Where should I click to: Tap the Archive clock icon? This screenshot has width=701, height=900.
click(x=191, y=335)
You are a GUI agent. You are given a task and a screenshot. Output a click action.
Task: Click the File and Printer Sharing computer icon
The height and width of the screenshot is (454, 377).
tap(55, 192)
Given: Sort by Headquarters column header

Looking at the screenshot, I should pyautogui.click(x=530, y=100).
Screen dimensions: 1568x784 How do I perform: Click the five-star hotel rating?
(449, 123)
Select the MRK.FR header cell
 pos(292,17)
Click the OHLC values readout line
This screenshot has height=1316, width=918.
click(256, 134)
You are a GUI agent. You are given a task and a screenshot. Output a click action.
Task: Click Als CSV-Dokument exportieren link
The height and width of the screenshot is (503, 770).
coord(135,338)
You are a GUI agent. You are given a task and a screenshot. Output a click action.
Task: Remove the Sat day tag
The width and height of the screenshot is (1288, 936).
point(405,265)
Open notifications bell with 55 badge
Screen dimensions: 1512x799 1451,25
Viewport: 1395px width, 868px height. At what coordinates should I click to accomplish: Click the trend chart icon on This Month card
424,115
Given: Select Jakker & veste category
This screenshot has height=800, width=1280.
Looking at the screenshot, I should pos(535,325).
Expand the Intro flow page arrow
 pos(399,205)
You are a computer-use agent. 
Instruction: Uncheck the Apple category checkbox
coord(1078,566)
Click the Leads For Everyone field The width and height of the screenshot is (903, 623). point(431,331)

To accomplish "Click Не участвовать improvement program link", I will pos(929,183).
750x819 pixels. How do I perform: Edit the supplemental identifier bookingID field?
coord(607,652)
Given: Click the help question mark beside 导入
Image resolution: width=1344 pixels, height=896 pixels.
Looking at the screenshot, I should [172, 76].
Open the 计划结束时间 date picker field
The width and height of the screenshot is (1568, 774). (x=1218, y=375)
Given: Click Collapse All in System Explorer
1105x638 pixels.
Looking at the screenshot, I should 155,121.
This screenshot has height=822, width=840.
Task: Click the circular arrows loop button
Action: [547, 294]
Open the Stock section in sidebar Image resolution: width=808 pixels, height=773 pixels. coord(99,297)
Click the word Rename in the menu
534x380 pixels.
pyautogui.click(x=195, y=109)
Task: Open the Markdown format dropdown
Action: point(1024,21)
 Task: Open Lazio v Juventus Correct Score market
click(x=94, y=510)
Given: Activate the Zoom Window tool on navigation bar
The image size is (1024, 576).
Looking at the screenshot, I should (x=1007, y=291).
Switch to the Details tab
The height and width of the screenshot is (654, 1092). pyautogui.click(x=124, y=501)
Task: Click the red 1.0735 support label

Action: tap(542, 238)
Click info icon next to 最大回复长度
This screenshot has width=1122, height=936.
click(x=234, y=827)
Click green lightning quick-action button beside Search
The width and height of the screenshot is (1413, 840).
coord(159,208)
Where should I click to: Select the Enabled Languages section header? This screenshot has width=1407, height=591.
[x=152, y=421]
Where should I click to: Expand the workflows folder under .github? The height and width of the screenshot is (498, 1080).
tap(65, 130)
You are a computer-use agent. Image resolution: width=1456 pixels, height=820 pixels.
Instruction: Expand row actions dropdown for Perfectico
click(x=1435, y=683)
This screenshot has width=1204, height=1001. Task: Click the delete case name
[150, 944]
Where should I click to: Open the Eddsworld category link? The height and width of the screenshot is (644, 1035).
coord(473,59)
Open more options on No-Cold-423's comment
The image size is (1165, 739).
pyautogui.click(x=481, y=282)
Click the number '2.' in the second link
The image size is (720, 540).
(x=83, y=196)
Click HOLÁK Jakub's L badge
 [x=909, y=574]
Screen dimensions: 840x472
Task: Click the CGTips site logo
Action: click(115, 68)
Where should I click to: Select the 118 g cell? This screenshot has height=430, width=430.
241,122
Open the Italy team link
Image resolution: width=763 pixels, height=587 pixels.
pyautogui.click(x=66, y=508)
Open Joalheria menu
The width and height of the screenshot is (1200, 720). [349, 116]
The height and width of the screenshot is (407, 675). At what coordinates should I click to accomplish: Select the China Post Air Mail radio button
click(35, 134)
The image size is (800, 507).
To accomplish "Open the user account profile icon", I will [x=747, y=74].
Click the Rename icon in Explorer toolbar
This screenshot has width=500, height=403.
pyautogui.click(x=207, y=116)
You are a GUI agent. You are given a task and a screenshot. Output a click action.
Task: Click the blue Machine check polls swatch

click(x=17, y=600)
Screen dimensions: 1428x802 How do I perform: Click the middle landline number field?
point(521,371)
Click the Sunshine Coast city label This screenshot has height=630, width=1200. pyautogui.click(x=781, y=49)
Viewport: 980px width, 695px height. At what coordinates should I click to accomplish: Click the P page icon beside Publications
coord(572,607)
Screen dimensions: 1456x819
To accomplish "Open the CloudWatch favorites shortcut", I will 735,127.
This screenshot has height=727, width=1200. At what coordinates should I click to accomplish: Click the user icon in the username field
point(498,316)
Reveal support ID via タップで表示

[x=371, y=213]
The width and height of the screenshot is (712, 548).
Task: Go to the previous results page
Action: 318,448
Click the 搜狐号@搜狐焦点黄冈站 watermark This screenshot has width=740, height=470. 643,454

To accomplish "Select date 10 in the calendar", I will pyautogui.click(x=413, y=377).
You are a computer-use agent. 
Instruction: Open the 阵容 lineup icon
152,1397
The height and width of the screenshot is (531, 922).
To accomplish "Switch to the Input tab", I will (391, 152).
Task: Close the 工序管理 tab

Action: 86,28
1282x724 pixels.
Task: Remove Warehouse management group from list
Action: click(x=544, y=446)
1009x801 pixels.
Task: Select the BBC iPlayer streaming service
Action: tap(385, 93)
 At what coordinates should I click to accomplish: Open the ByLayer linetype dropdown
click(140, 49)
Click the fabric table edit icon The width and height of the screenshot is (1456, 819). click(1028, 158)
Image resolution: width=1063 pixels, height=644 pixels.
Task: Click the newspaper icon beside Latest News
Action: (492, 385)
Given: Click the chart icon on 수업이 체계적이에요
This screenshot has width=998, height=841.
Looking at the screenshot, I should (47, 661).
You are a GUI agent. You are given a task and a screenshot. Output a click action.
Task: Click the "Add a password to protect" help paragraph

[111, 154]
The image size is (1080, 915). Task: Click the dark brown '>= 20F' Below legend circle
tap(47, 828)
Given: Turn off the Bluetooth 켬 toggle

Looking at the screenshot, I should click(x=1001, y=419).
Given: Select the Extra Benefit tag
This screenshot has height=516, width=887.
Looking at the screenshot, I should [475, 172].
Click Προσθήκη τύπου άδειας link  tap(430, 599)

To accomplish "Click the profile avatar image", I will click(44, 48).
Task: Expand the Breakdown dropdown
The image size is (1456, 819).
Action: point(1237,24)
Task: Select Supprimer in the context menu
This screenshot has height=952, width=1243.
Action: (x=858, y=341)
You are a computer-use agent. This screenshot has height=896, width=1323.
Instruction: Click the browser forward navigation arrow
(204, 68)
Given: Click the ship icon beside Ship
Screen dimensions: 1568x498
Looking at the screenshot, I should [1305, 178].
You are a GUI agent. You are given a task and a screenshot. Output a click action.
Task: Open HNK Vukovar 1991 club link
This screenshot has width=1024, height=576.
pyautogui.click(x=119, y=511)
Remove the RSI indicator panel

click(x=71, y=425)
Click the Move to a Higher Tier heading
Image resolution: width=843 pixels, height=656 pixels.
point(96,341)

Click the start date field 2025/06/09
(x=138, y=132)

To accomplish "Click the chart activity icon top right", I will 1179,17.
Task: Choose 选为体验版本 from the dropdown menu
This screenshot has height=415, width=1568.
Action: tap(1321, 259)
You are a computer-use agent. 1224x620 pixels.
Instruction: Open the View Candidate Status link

Problem to work on
Quote the records from the line containing "Viewport: 1395px width, 868px" through the line containing "coord(1078,566)", both included, reproducing each line exactly.

Task answer
Viewport: 1395px width, 868px height. At what coordinates should I click to accomplish: Click the trend chart icon on This Month card
424,115
Given: Select Jakker & veste category
This screenshot has height=800, width=1280.
Looking at the screenshot, I should pos(535,325).
Expand the Intro flow page arrow
 pos(399,205)
You are a computer-use agent. 
Instruction: Uncheck the Apple category checkbox
coord(1078,566)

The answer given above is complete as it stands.